▶ Consignes de l'exercice
(1) Répondez aux questions suivantes sur l'extrait consacré à la crise du Covid-19.
(a) Combien d'êtres humains les mesures de confinement concernent-elles dans le monde ?
(b) Quels secteurs ont figuré parmi les premiers touchés par le choc d'offre ?
(c) Qui est désigné par le surnom « Super Mario » ?
(2) Restituez tel quel le passage de l'extrait sur la crise du Covid-19 qui va de « Le choc d’offre » à « les premiers touchés. ».

▶ Extrait du texte
En réalité, la crise que nous vivons actuellement est inédite à bien des égards. 

Premier constat, évident, mais qu’il convient de rappeler : la crise de 2008 est une crise financière avant toute chose, elle a été provoquée par un choc financier. La crise du Covid-19 est une crise de santé publique dont les conséquences seront, pour l’économie réelle, dramatiques. Pour rappel, les mesures de confinement concernent aujourd’hui près de 3 milliards d’êtres humains dans le monde. 

Deuxièmement, la crise économique liée au Covid-19 est sans précédent, en ce qu’elle est la combinaison de deux chocs : un choc d’offre et un choc de demande. 

Le choc d’offre a été provoqué par l’arrêt brutal de la production et concerne l’ensemble des chaines d’approvisionnement mondiales. Le retard de livraison d’une pièce ou l’arrêt d’une usine peut bloquer l’ensemble de la production en aval. Les secteurs électroniques et automobiles ont été parmi les premiers touchés. 

Le choc de la demande a été causé par une chute de la consommation. Une personne confinée est une personne qui ne peut ni prendre l’avion, ni dépenser en nuitées d’hôtel. Pour de nombreuses industries, les pertes seront sèches. Cela signifie qu’il n’y aura pas de rattrapage après la pandémie, les pertes de chiffre d’affaires sont définitives. 

Des licenciements pourraient s’en suivre, ce qui accentuerait d’autant plus le choc de la demande. 

Face à ce double choc, les banques centrales se sont mobilisées, le « whatever it takes » de « Super Mario » (Mario Draghi, ancien président de la BCE) semble de nouveau d’actualité. Mais cela n’a pas suffi à rassurer les marchés financiers qui sont extrêmement volatiles.

▶ Matériel présenté
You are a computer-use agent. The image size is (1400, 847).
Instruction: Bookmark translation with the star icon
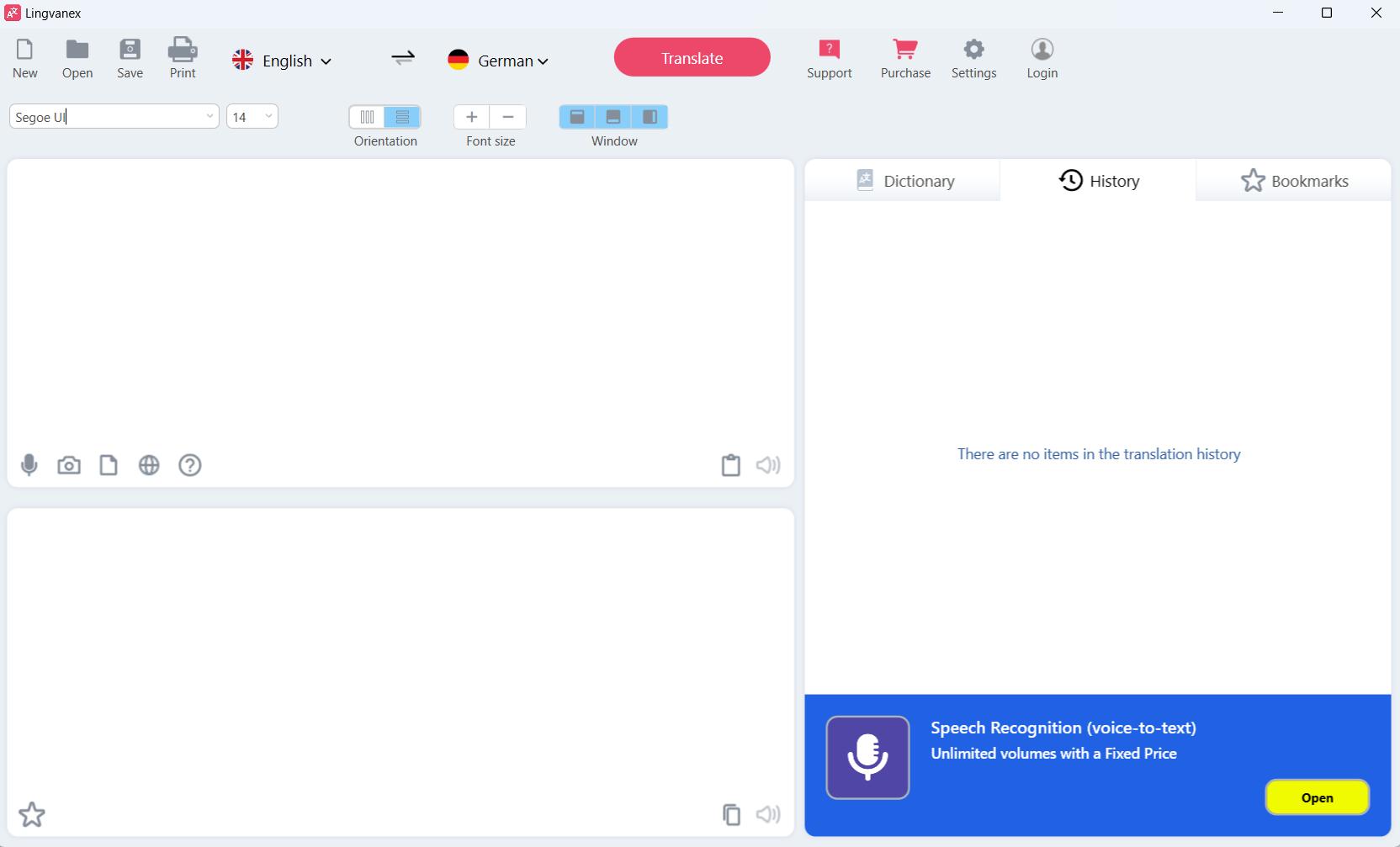tap(32, 814)
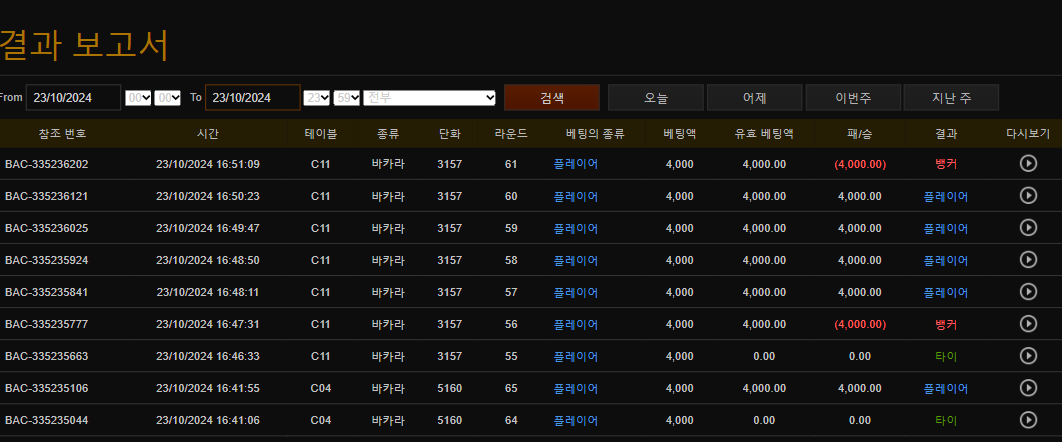Choose the 지난 주 date range button

pos(951,98)
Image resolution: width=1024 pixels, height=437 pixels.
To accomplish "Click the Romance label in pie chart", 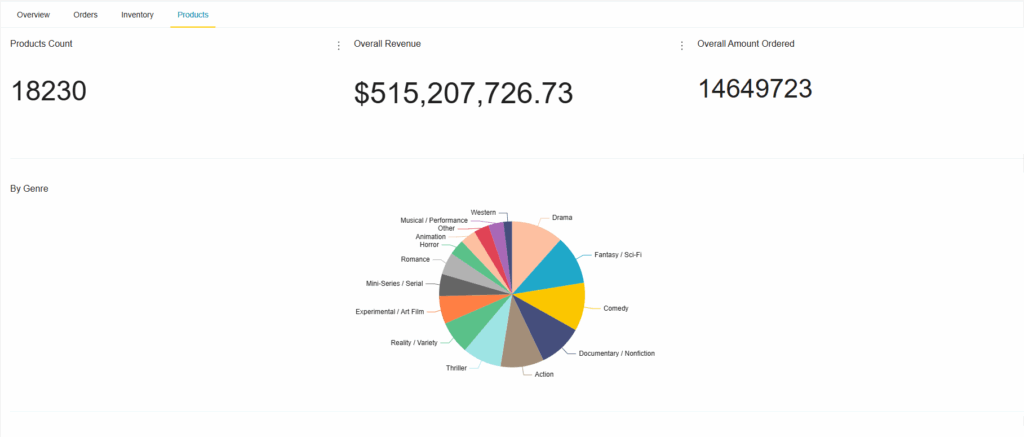I will click(415, 259).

▶ Exercices corrigés
(1)
(a) Près de 3 milliards.
(b) Les secteurs électroniques et automobiles.
(c) Mario Draghi, ancien président de la BCE.

(2)
Le choc d’offre a été provoqué par l’arrêt brutal de la production et concerne l’ensemble des chaines d’approvisionnement mondiales. Le retard de livraison d’une pièce ou l’arrêt d’une usine peut bloquer l’ensemble de la production en aval. Les secteurs électroniques et automobiles ont été parmi les premiers touchés.